**DOKUMENTTEXT**:

Vom 28. November bis 31. Dezember kann das Publikum beim Flanieren täglich zwischen 17 und 22 Uhr die Arbeiten international tätiger Künstler/-innen sehen. Mit dem diesjährigen Motto „Body Hacking“ stellen die Künstler Filip Ćustić, Eva Papamargariti, Stine Deja und Younghee Shin ein viel diskutiertes Thema in den Mittelbunkt ihrer künstlerischen Auseinandersetzung. In ihren Videoarbeiten nähern sie sich ihm auf ernsthafte, poetische, ironische oder humorvolle Weise. Begleitung bei einem Ausstellungsrundgang bietet ein Audioguide, der beispielsweise über ein Smartphone abrufbar ist.
„Alltag in diesem Jahr auf den Kopf gestellt”
Lichte Momente ist ein Projekt des European Media Art Festival (EMAF). Kuratiert wird es von den Osnabrücker Künstler/-innen Joran Yonis und Monika Witte. Die von ihnen ausgewählten Arbeiten beschäftigen sich mit der Optimierung von menschlichen Körpern mittels technischer und virtueller Modifikationen. Durch die Einnahme von chemischen Substanzen oder durch das Einpflanzen von RFID-Chips optimieren Bodyhacker ihre Körper und führen so alle normativen Kategorien ad absurdum. In der aktuellen Lebenswirklichkeit gewinnt diese Thematik noch an Relevanz, meint Joran Yonis: „Unser Alltag wurde in diesem Jahr auf den Kopf gestellt. Digitale Räume, virtuelle Begegnungen und technische Neuerungen nehmen darin großen Raum ein. Auch die Beschäftigung mit körperlichen Veränderungen und pharmazeutischen Entwicklungen hat weltweit an Dringlichkeit gewonnen. Die ästhetischen Auseinandersetzungen der diesjährigen Künstler/-innen geschahen zwar nicht aufgrund der aktuellen Lage, aber unsere derzeitige Realität lässt ihre Arbeiten noch brisanter erscheinen.“
Vor allem in den Generationen der jüngeren Kreativen erlangt die aus dem Body Hacking resultierende Thematik der Posthuman Bodies zunehmend an Bedeutung – nicht allein in der ästhetischen Reflexion, sondern auch in der Praxis: Sogenannte Cyborg-Künstler/-innen gestalten ihren Arbeitsalltag mit der Unterstützung von Prothesen. Computerspielästhetik, Internetart und Virtual Reality werden in das künstlerische Schaffen einbezogen. Monika Witte und Joran Yonis wollen Jugendliche und junge Erwachsene für diese neuen Kunstformen begeistern und sie mit ihnen reflektieren.

**BEREITGESTELLTE EINTRÄGE**:
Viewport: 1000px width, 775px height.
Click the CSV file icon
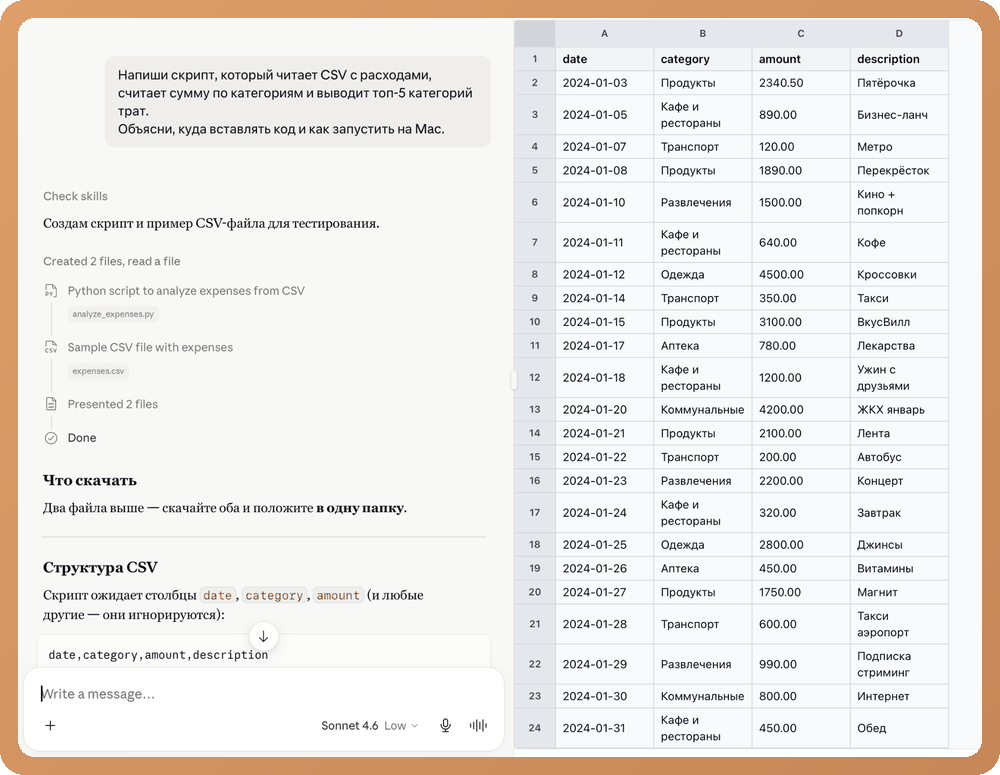coord(51,348)
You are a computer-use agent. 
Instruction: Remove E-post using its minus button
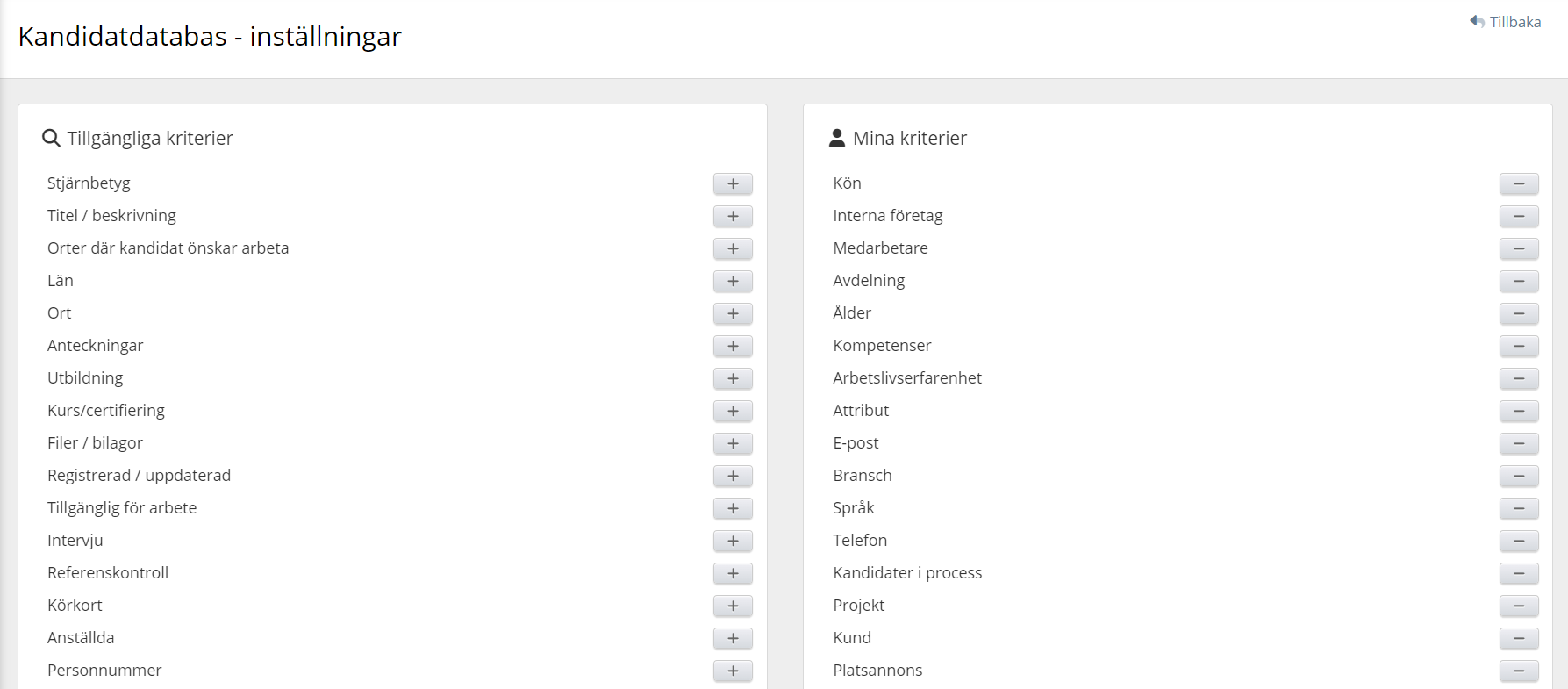[x=1518, y=443]
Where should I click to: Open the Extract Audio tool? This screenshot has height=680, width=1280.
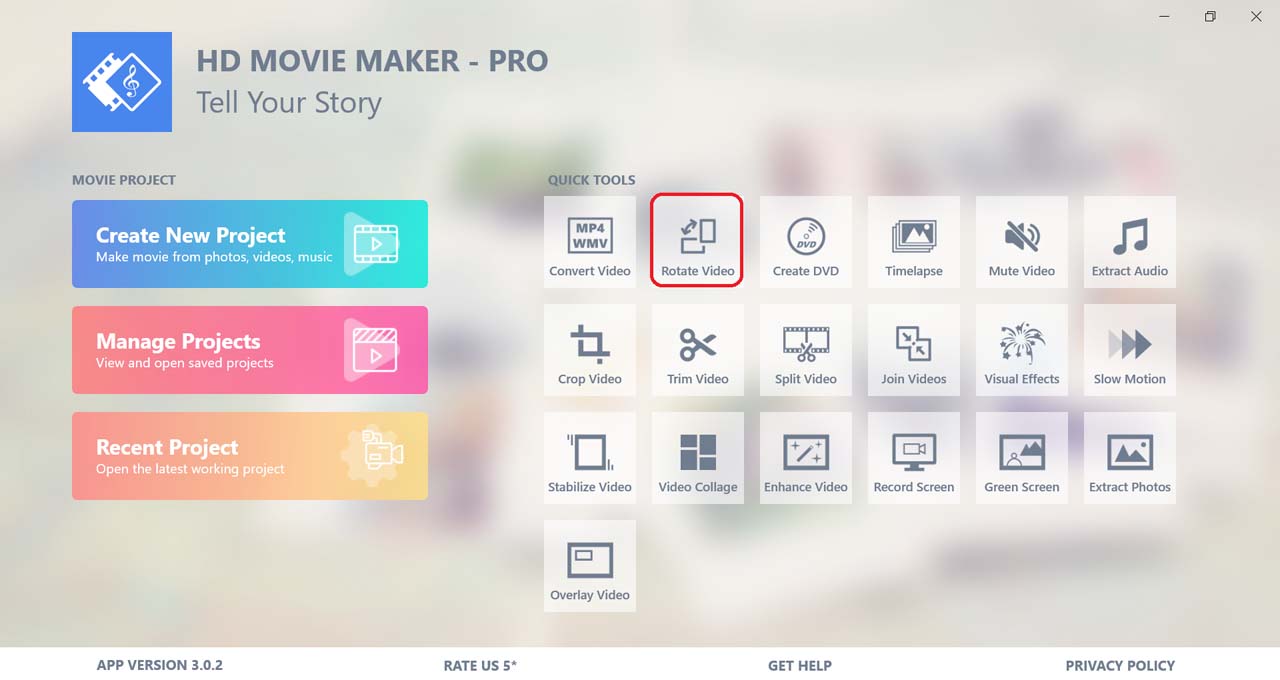pos(1130,242)
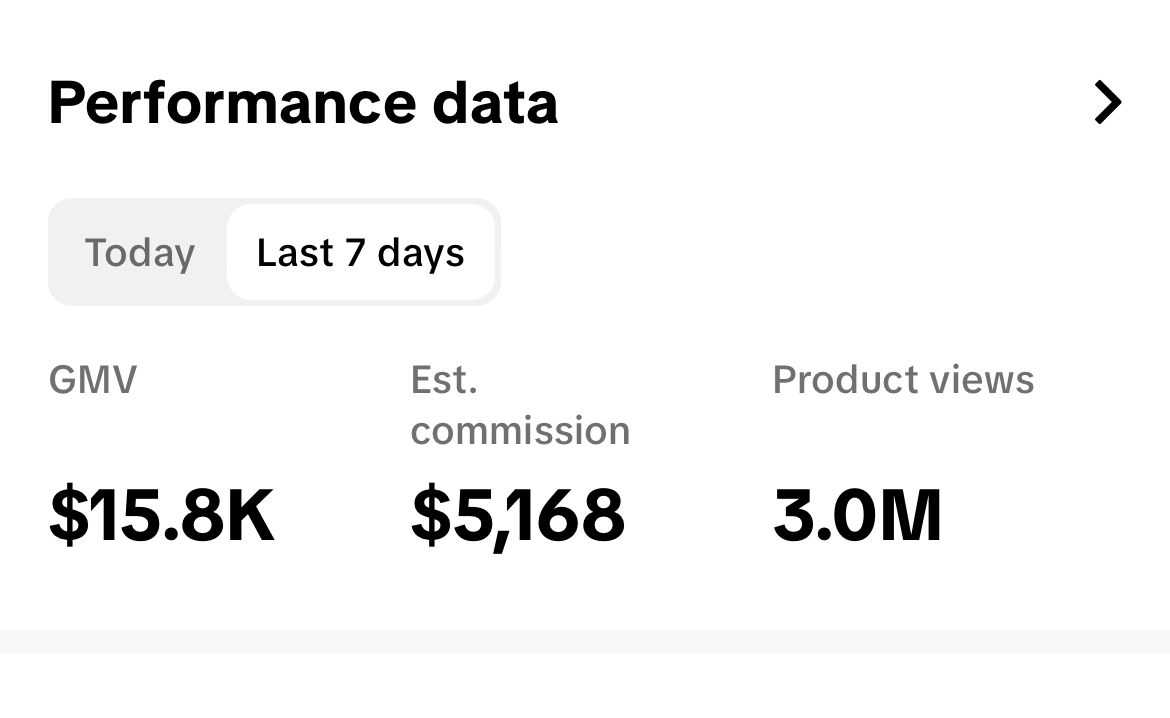Tap the Est. commission metric label

coord(519,405)
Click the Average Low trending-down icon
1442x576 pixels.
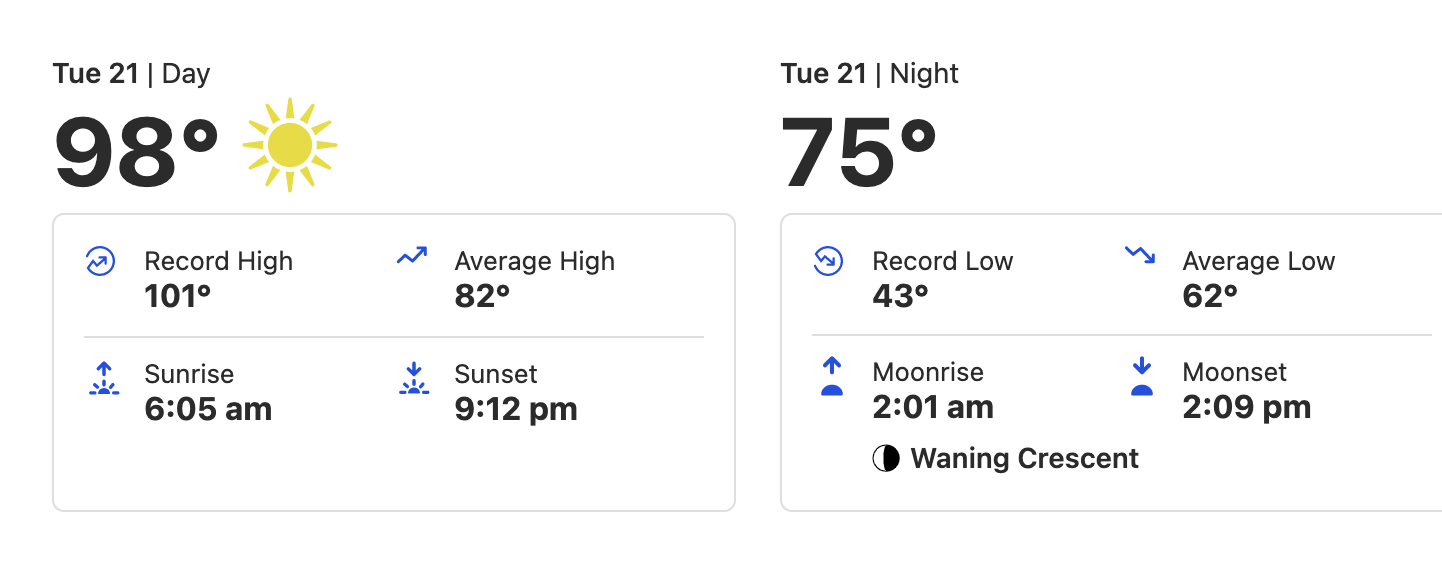(1140, 255)
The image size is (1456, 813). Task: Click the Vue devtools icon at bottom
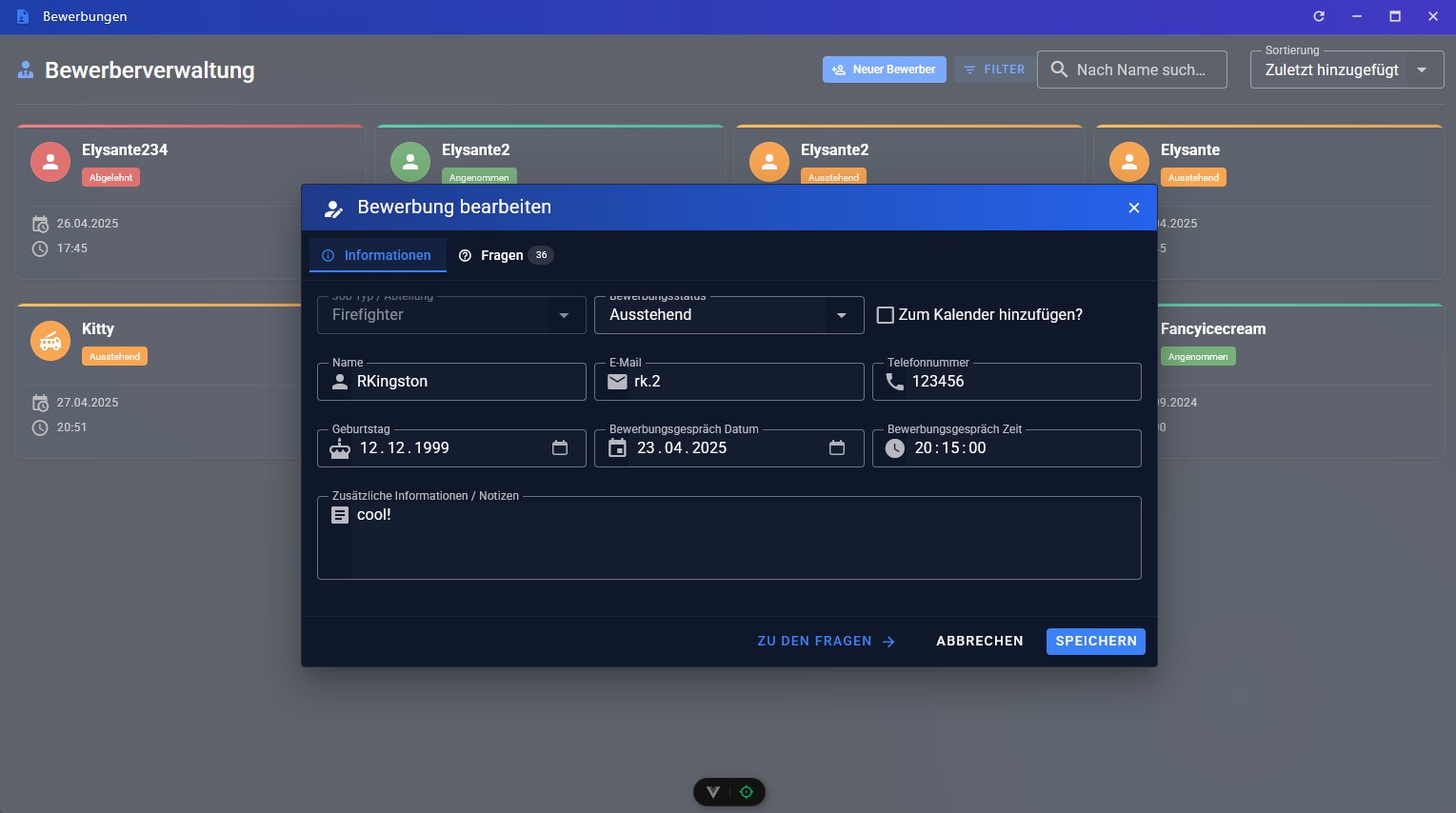point(712,792)
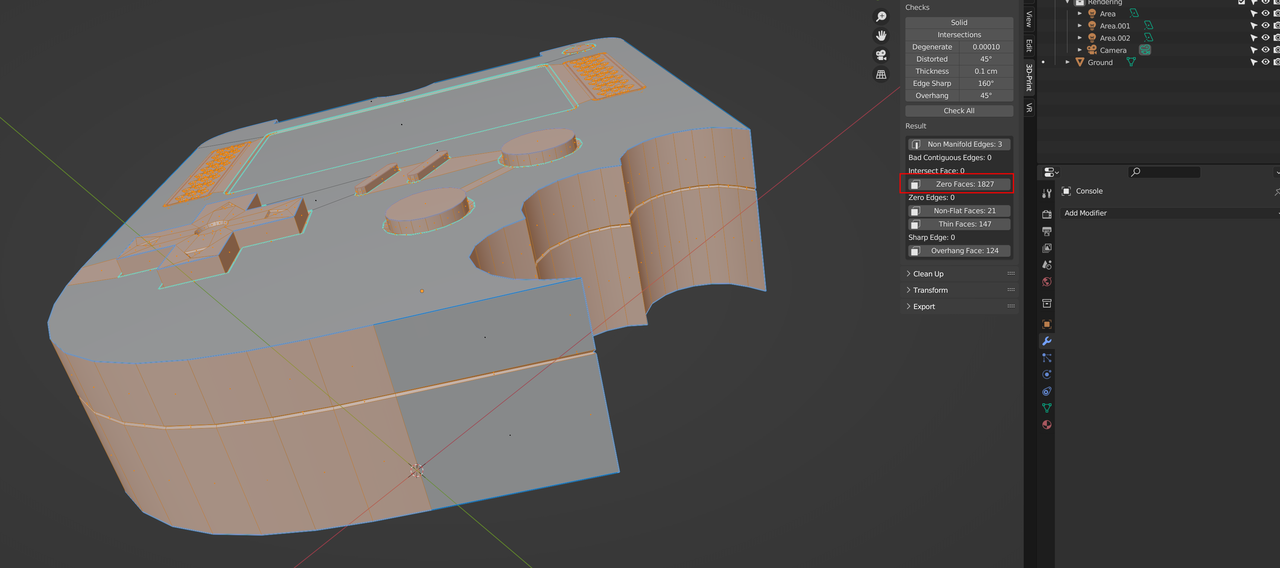The image size is (1280, 568).
Task: Switch to the View sidebar tab
Action: (1029, 19)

**ZU ERLEDIGEN**:
(1) Warum gewinnt das Thema Body Hacking laut dem Text über „Lichte Momente“ in der aktuellen Lebenswirklichkeit noch an Relevanz? Antworten Sie in ein bis drei Sätzen.
(2) Schreiben Sie bitte den Text über „Lichte Momente“ ab seinem letzten Satz fort.
Die Einträge werden für die Aufgaben nicht gebraucht.

**ERGEBNISSE**:
(1) Laut Joran Yonis wurde der Alltag in diesem Jahr auf den Kopf gestellt: Digitale Räume, virtuelle Begegnungen und technische Neuerungen nehmen darin großen Raum ein, und die Beschäftigung mit körperlichen Veränderungen und pharmazeutischen Entwicklungen hat weltweit an Dringlichkeit gewonnen. Die Arbeiten entstanden zwar nicht aufgrund der aktuellen Lage, doch die derzeitige Realität lässt sie noch brisanter erscheinen.

(2)
Workshops entwickeln zusätzliche Funktionen für den Körper
Im Rahmen von Lichte Momente 2020 haben sie deshalb unter dem Titel „Was ist ein Cyborg?“ zwei Workshops angeboten, die dank der Förderung der Felicitas und Werner Egerland Stiftung realisiert werden konnten. Einer davon wurde in einer Sprachförderklasse des Berufsschulzentrums am Westerberg durchgeführt, der andere richtete sich als offenes, online-angeleitetes Angebot an interessierte junge Menschen im Alter von 14 bis 25 Jahren. Bei den Workshops wurden „Prothesen“ entwickelt und gestaltet, die dem Körper zusätzliche Funktionen verschaffen und versprechen, ihn zu optimieren. Anschließend wurden Performances entwickelt und filmisch dokumentiert. Zusammengeschnitten werden sie als Position der Outdoor-Videokunst-Ausstellung präsentiert.
Vielfältige künstlerische Ausdrucksformen
Dr. Johannes Dälken, Vorsitzender der Felicitas und Werner Egerland Stiftung, schätzt an dem Workshop-Programm, dass es den Teilnehmenden vielfältige künstlerische Ausdrucksformen vermittelt: „Ich finde es spannend, dass die Jugendlichen sowohl auf haptischer als auch auf digitaler Ebene künstlerische Erfahrungen machen, sie einen Ausdruck in produzierenden wie performativen Elementen finden, und all dies in ein Kunstwerk einfließt, das einer breiten Öffentlichkeit zugänglich wird.“
Abstandsregeln gelten auch bei “Lichte Momente”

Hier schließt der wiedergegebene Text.